# [WHAT YOU HAVE TO DO]
Among the lines below, take the one holding "This screenshot has height=422, width=596.", the one holding "Click the WordPress", and all lines between them. Set them down exactly.

# [TASK INPUTS]
==================================================

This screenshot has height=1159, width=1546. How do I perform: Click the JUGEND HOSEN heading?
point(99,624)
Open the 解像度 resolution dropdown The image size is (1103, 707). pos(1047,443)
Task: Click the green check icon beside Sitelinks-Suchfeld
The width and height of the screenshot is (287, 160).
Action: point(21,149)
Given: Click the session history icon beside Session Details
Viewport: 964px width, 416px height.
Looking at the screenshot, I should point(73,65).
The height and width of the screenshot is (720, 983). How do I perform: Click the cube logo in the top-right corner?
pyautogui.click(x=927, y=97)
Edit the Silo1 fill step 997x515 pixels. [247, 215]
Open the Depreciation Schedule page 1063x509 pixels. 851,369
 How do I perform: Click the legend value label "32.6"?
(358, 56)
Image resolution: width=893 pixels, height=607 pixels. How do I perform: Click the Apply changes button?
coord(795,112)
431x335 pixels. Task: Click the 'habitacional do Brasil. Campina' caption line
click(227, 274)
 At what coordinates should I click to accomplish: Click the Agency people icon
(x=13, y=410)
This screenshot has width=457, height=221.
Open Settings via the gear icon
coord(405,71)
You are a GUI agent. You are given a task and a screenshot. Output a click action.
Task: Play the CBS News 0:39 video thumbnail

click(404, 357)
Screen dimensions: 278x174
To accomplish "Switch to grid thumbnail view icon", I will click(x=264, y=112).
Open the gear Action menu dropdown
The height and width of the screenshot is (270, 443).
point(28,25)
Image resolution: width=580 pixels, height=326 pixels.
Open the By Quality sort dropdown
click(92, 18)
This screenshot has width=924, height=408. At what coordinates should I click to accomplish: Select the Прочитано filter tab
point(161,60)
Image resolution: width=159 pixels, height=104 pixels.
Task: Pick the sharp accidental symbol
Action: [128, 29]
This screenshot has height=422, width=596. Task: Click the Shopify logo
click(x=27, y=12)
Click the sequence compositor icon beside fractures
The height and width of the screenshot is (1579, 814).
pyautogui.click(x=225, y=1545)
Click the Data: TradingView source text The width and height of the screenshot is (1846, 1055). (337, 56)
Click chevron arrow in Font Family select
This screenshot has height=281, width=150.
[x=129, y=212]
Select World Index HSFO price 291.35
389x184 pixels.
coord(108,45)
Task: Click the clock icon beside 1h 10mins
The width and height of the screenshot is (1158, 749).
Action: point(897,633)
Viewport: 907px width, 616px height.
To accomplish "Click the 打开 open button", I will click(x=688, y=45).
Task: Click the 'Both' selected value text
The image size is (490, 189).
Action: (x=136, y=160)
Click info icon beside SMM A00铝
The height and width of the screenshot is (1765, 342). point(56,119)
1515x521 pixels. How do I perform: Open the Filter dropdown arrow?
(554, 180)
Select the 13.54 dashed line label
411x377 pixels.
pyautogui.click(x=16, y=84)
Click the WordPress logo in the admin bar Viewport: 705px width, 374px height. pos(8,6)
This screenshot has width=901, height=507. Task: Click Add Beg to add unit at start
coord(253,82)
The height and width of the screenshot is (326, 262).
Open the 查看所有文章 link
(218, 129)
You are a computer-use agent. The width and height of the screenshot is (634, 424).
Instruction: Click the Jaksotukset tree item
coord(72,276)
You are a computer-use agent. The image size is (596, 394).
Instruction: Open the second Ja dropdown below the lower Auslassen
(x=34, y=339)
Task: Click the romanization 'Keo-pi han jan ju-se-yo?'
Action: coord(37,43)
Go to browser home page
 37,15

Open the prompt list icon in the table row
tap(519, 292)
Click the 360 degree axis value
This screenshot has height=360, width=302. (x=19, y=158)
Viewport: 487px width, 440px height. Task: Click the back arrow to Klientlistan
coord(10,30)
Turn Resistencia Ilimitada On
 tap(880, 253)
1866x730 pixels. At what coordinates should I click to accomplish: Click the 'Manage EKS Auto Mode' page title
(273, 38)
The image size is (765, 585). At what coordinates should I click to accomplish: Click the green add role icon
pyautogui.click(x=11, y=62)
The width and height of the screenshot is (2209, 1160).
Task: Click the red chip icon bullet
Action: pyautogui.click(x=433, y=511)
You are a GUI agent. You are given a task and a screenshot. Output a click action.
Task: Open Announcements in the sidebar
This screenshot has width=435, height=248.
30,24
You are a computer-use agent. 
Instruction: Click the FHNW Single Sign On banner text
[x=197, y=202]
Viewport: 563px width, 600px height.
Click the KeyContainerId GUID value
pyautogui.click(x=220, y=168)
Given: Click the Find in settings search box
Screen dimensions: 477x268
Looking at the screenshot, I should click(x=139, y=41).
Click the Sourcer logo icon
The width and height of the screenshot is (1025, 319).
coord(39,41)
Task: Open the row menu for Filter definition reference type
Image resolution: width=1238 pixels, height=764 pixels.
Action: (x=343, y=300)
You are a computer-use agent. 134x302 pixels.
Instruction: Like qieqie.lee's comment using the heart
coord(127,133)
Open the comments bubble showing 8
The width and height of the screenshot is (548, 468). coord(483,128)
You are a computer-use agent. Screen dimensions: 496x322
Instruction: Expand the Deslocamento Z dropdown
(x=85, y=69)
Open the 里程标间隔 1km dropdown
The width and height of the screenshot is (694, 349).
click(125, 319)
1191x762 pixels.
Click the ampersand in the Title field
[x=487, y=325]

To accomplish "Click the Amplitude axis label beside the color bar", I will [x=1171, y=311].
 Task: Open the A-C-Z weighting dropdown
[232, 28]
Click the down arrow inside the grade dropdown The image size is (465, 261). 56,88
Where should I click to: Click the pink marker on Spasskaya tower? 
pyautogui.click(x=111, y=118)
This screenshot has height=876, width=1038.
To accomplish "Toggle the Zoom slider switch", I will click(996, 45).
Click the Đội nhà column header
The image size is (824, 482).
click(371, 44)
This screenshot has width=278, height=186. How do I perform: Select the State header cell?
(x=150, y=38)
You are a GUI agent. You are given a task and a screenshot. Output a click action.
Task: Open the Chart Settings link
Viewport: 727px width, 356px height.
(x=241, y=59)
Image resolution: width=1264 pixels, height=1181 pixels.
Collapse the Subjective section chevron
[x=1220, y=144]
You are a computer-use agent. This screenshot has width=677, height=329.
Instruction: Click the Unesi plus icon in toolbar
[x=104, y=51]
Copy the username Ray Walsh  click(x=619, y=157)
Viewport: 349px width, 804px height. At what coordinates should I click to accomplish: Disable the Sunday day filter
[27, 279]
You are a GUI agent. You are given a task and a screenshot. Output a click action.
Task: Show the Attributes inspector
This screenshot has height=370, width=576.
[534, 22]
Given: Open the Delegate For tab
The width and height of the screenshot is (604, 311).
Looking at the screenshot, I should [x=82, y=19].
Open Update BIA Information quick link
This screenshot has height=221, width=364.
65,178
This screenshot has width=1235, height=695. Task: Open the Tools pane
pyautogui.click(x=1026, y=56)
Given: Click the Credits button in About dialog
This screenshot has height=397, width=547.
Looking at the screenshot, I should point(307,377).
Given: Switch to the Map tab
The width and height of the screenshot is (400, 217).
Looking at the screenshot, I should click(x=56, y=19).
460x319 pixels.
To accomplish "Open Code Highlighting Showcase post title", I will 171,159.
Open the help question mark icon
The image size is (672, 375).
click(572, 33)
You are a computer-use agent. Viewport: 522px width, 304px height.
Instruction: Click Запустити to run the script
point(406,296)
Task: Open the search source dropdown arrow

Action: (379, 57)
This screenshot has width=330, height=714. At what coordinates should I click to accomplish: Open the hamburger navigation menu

==================================================

# [SOLUTION TO THE PROBLEM]
This screenshot has height=422, width=596. Task: Click the Shopify logo
click(x=27, y=12)
Click the sequence compositor icon beside fractures
The height and width of the screenshot is (1579, 814).
pyautogui.click(x=225, y=1545)
Click the Data: TradingView source text The width and height of the screenshot is (1846, 1055). (337, 56)
Click chevron arrow in Font Family select
This screenshot has height=281, width=150.
[x=129, y=212]
Select World Index HSFO price 291.35
389x184 pixels.
coord(108,45)
Task: Click the clock icon beside 1h 10mins
The width and height of the screenshot is (1158, 749).
Action: point(897,633)
Viewport: 907px width, 616px height.
To accomplish "Click the 打开 open button", I will click(x=688, y=45).
Task: Click the 'Both' selected value text
The image size is (490, 189).
Action: (x=136, y=160)
Click info icon beside SMM A00铝
The height and width of the screenshot is (1765, 342). point(56,119)
1515x521 pixels. How do I perform: Open the Filter dropdown arrow?
(554, 180)
Select the 13.54 dashed line label
411x377 pixels.
pyautogui.click(x=16, y=84)
Click the WordPress logo in the admin bar Viewport: 705px width, 374px height. pos(8,6)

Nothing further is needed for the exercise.